Some are nigh, that is, they are moral in their lives, amiable in their tempers, are teachable, candid and virtuous; they only seem to require decision. Such a one our Saviour addressed when he said, “Thou art not far from the kingdom of God.” Others are “far off;” that is, they are grossly vicious, of abandoned habits, despisers of the good and good things; they turn away from the Sabbath and from the sanctuary, they are drunkards, and profane swearers, and seem so “far off ” as to be beyond the reach of mercy.

Some are “nigh,” that is, young; they are now free from the cares and toils which will hereafter engross them; their understandings are not yet perverted; their memories are not filled up with vanity and vice; their consciences are yet tender; their hearts are not yet hardened through the “deceitfulness of sin.” Others are “far off;” they are old sinners, who can see when they look forward only gloom, and when they look back ward only guilt; whose vices are deep rooted; whose habits have become second nature; and sooner may the “Ethiopian change his skin or the leopard his spots, than they who are accustomed to do evil learn to do good,” or cease from doing evil.

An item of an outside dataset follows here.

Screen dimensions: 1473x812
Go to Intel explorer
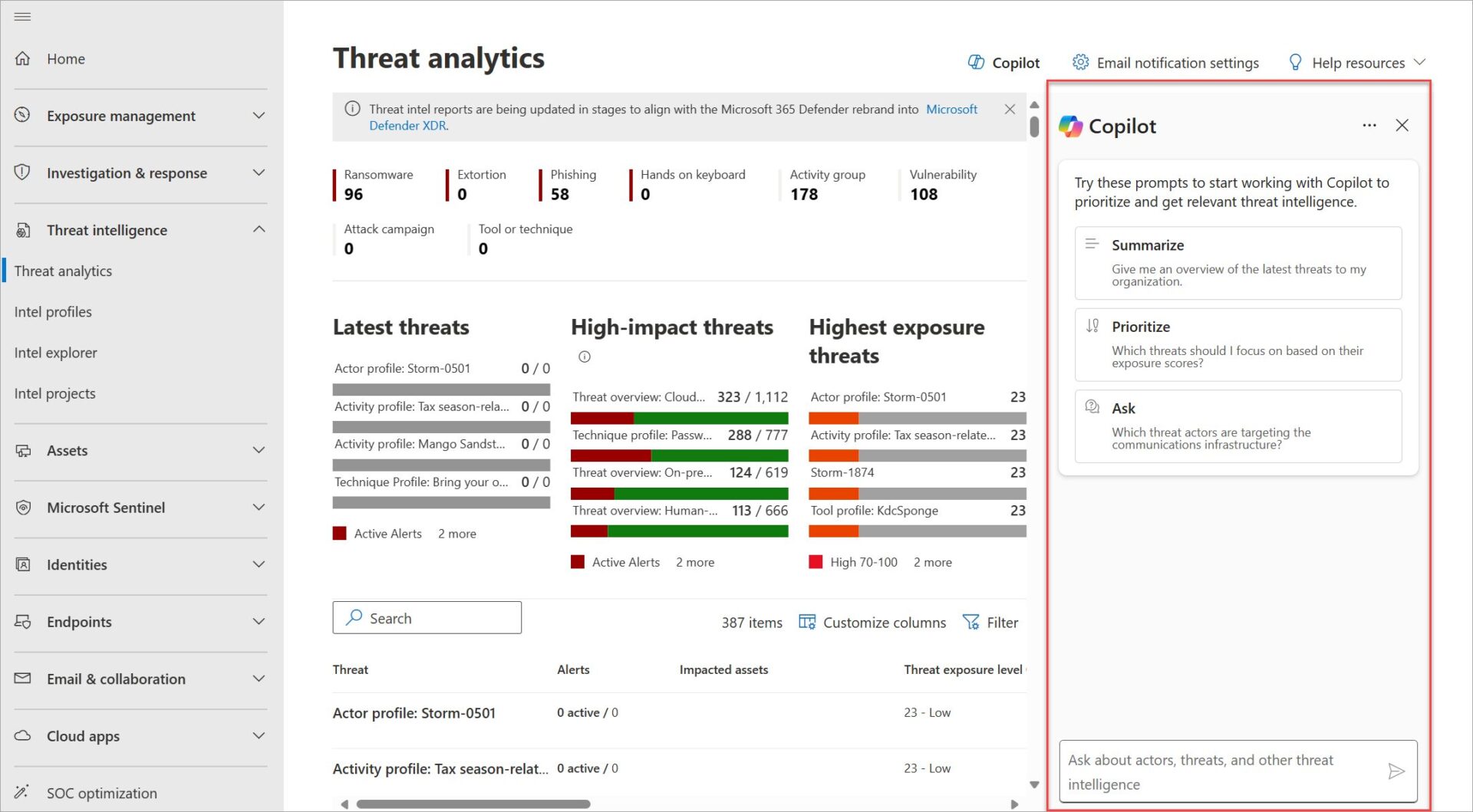click(x=55, y=352)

But with God all things are possible.

The number of those who possess advantages which others do not might be greatly enlarged; and men lay much stress upon these adventitious distinctions, which the gospel does not; for instance, some are rich and some are poor, but the poor can be “rich in faith, and heirs of the kingdom which God hath promised to them that love him.” There are some learned, and others who are illiterate, but none are incapable of learning Divine things under Divine teaching; and the “wayfaring man, though a fool, shall not err therein.” Some fill high and honourable stations in society; but a servant can be as great in the sight of God as his master; a subject as great as his sovereign. There are some who are assured of their interest in Christ, and they are certain of their future salvation; but there are others who, though they are equally safe, have many apprehensions and many suspicions concerning it. The blessings which they are pursuing seem to recede as they advance; and if even they see the “King in his beauty, and the land” which is promised to them, it seems, alas, now to be “very far off.” But, blessed be God, the gospel is addressed to all men without exception or exclusion.

If there were any exclusion or any exceptions with regard to individuals, or any omission or reservation with regard to the promises or invitations of the gospel, the man whose conscience is awakened would draw the unfavourable conclusion that he was the person excepted. The gospel therefore addresses us as sinners, because at first we must come under this character, and we can only receive encouragement to do so as sinners. Let our views respecting ourselves be ever so discouraging, yet we cannot question whether we are sinners; and Jesus Christ came into the world to save sinners. We cannot question whether we need salvation; and unto sinners is “the word of this salvation sent.” If we do not think ourselves too good, Christ does not think us too bad to come to him and to be saved by him. We must stand somewhere, either “far off ” or “nigh:” “And Jesus came and preached peace to him that is afar off, and to him that is nigh.”